- **Page excerpt**:
#####

Prior to joining PIL, Mr. Kastrup was CEO of NOL/APL, and subsequently assumed the role of Executive Vice President, Strategy and M&A at CMA CGM Group. A veteran in the global shipping industry with over 30 years of experience, Mr Kastrup’s other roles include Executive Vice President of Assets at CMA CGM Group heading up CMA Terminals, CMA Ships, Container Logistics as well as regional carriers such as MacAndrews, OPDR and Mercosul; as well as Vice President at AP Moller-Maersk.
Mr. Kastrup complemented his tertiary education with leadership and management training at Penn State University and The Wharton School at the University of Pennsylvania.

Ms. Angeline Teo

MANAGING DIRECTOR & HEAD, GLOBAL TRANSPORTATION & OFFSHORE, OCBC BANK

Ms. Angeline Teo is the Managing Director and Head of Global Transportation and Offshore, Global Corporate Banking at OCBC Bank which focuses on the maritime, aviation, land & port ecosystems.
Ms. Teo has spent over three decades in maritime finance. Prior to OCBC, Ms. Teo was working at ING Bank, ABN Amro and DnB in Singapore focusing on maritime and offshore.
Ms. Teo graduated from the National University of Singapore with a degree in Business Administration.

#####

- **Dataset rows**:
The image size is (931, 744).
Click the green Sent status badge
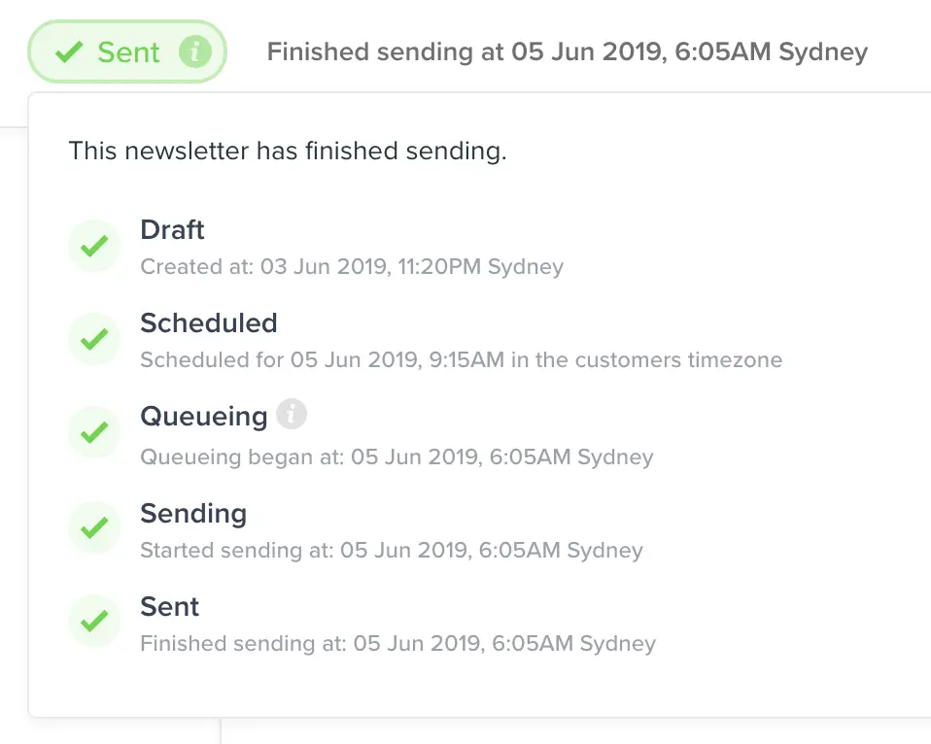(126, 51)
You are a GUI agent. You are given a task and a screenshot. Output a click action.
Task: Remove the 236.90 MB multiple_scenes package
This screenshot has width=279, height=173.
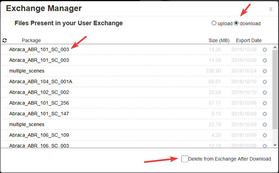pos(265,71)
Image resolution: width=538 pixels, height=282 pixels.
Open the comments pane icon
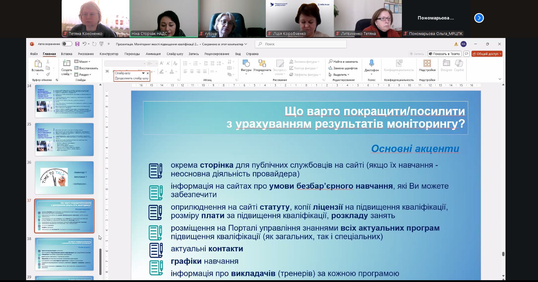point(466,54)
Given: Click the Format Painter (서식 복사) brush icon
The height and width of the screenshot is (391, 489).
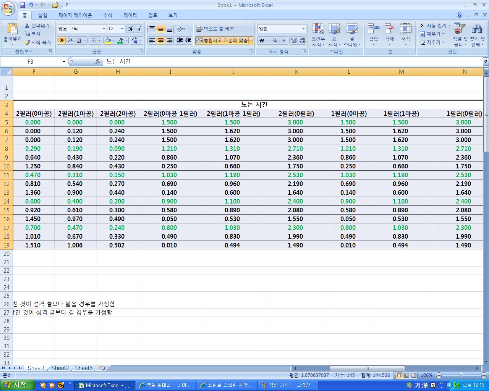Looking at the screenshot, I should point(28,42).
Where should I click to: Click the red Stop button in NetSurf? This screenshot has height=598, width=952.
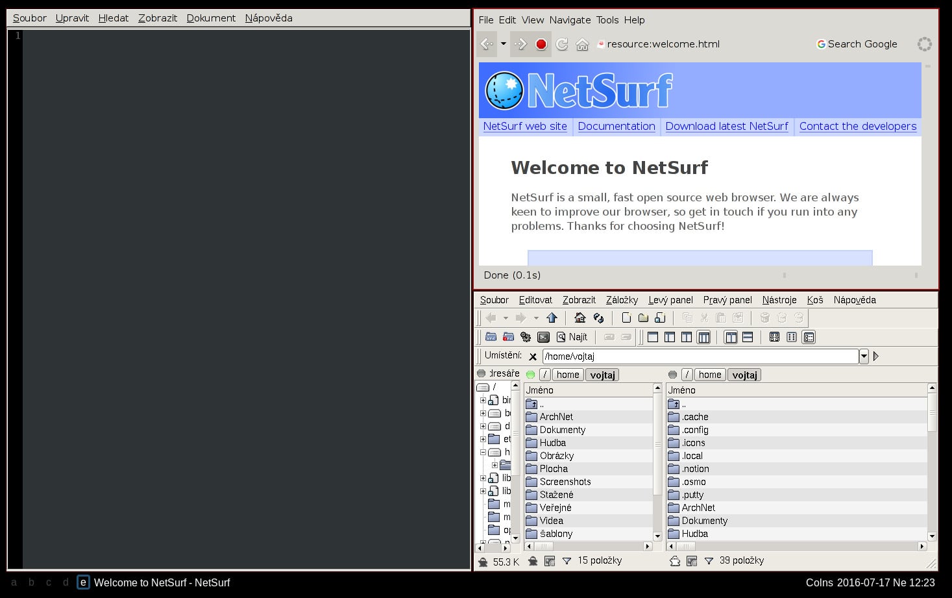(541, 44)
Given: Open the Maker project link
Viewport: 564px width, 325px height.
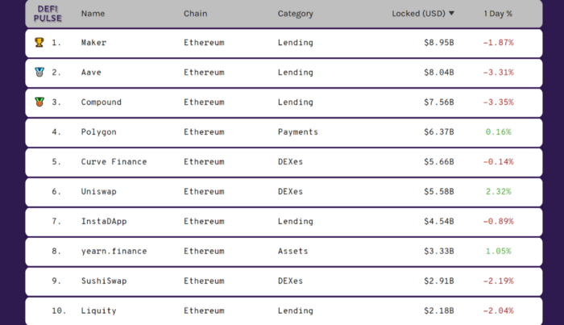Looking at the screenshot, I should pyautogui.click(x=93, y=43).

#####

In the executive profiles above, from which university did Ms. Angeline Teo graduate, and in what field?

- **Exercise result**:
She graduated from the National University of Singapore with a degree in Business Administration.